Task data:
============
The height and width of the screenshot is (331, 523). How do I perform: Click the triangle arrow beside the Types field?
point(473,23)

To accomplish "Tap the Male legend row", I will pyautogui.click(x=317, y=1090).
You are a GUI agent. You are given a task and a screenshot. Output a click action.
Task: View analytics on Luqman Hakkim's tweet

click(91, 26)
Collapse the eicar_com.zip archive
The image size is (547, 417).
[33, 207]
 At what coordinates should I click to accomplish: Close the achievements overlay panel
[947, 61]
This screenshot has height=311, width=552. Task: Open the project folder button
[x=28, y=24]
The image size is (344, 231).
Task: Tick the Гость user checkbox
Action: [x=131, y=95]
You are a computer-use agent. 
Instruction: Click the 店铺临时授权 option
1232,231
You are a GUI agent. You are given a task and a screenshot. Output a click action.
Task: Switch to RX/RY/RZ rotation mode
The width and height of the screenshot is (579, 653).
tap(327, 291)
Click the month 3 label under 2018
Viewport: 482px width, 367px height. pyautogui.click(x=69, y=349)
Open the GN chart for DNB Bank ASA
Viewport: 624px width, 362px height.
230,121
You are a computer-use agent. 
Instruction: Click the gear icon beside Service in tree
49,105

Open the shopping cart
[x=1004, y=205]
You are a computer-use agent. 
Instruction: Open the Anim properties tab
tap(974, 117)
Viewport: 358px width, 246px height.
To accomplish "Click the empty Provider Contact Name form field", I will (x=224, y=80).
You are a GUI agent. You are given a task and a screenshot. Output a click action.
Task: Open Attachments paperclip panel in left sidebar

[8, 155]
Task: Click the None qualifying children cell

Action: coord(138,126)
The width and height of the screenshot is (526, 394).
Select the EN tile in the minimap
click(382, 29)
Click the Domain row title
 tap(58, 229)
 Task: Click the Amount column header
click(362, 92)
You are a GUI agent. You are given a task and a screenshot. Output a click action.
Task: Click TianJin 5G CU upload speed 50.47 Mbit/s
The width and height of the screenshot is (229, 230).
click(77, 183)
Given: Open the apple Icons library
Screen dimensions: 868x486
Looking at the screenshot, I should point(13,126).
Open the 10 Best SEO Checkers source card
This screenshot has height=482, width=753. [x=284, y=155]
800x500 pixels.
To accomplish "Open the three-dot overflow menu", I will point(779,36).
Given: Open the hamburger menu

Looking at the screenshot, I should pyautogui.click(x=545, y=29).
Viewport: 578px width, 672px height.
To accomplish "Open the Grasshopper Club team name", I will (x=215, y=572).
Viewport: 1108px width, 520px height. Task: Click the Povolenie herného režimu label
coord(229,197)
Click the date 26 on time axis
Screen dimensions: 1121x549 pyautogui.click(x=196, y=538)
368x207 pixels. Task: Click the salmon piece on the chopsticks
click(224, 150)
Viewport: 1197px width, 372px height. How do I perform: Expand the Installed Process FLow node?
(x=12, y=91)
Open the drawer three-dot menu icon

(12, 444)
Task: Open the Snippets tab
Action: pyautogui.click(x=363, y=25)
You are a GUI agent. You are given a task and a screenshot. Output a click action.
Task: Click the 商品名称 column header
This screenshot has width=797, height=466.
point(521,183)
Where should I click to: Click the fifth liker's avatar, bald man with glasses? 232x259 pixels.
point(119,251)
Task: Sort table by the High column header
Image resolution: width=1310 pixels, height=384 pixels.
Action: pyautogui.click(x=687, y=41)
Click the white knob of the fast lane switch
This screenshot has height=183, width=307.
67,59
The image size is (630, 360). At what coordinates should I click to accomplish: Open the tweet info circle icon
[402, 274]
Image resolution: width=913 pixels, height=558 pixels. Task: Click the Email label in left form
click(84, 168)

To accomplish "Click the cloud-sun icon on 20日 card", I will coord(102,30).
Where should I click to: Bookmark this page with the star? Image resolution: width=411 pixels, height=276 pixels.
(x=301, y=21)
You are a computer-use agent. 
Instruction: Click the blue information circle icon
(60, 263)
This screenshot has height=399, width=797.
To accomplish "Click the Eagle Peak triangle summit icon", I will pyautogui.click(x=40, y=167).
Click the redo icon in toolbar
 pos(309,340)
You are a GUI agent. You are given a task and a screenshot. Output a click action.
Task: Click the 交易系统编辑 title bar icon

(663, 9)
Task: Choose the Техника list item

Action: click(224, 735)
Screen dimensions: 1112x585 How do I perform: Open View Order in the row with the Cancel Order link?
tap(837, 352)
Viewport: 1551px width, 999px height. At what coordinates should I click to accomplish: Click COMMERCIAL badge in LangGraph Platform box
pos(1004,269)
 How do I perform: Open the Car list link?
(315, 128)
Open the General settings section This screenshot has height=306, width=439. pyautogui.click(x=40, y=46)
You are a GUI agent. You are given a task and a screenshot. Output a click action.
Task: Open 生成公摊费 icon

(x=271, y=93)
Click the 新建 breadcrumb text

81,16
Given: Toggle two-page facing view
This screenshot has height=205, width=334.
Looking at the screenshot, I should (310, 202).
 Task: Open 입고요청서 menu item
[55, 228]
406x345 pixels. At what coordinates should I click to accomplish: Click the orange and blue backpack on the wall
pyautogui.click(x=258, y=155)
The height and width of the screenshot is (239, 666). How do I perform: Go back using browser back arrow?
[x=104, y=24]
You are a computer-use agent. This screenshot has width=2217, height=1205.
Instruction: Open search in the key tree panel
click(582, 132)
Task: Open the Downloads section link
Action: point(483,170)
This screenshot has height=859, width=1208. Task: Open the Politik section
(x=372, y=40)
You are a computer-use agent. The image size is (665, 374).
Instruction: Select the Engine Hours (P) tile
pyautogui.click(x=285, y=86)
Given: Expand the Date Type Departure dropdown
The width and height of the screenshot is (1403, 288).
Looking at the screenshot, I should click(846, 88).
============
Stated goal: Starting at the line containing "Task: Sort table by the High column header" and ending at the line containing "pyautogui.click(x=258, y=155)", reproduce those lines of the material, replacing "redo" with "undo" and leaving everything else unchanged.

Response to this exercise:
Task: Sort table by the High column header
Image resolution: width=1310 pixels, height=384 pixels.
Action: pyautogui.click(x=687, y=41)
Click the white knob of the fast lane switch
This screenshot has height=183, width=307.
67,59
The image size is (630, 360). At what coordinates should I click to accomplish: Open the tweet info circle icon
[402, 274]
Image resolution: width=913 pixels, height=558 pixels. Task: Click the Email label in left form
click(84, 168)

To accomplish "Click the cloud-sun icon on 20日 card", I will coord(102,30).
Where should I click to: Bookmark this page with the star? Image resolution: width=411 pixels, height=276 pixels.
(x=301, y=21)
You are a computer-use agent. 
Instruction: Click the blue information circle icon
(60, 263)
This screenshot has height=399, width=797.
To accomplish "Click the Eagle Peak triangle summit icon", I will pyautogui.click(x=40, y=167).
Click the undo icon in toolbar
 pos(309,340)
You are a GUI agent. You are given a task and a screenshot. Output a click action.
Task: Click the 交易系统编辑 title bar icon

(663, 9)
Task: Choose the Техника list item

Action: click(224, 735)
Screen dimensions: 1112x585 How do I perform: Open View Order in the row with the Cancel Order link?
tap(837, 352)
Viewport: 1551px width, 999px height. At what coordinates should I click to accomplish: Click COMMERCIAL badge in LangGraph Platform box
pos(1004,269)
 How do I perform: Open the Car list link?
(315, 128)
Open the General settings section This screenshot has height=306, width=439. pyautogui.click(x=40, y=46)
You are a GUI agent. You are given a task and a screenshot. Output a click action.
Task: Open 生成公摊费 icon

(x=271, y=93)
Click the 新建 breadcrumb text

81,16
Given: Toggle two-page facing view
This screenshot has height=205, width=334.
Looking at the screenshot, I should (310, 202).
 Task: Open 입고요청서 menu item
[55, 228]
406x345 pixels. At what coordinates should I click to accomplish: Click the orange and blue backpack on the wall
pyautogui.click(x=258, y=155)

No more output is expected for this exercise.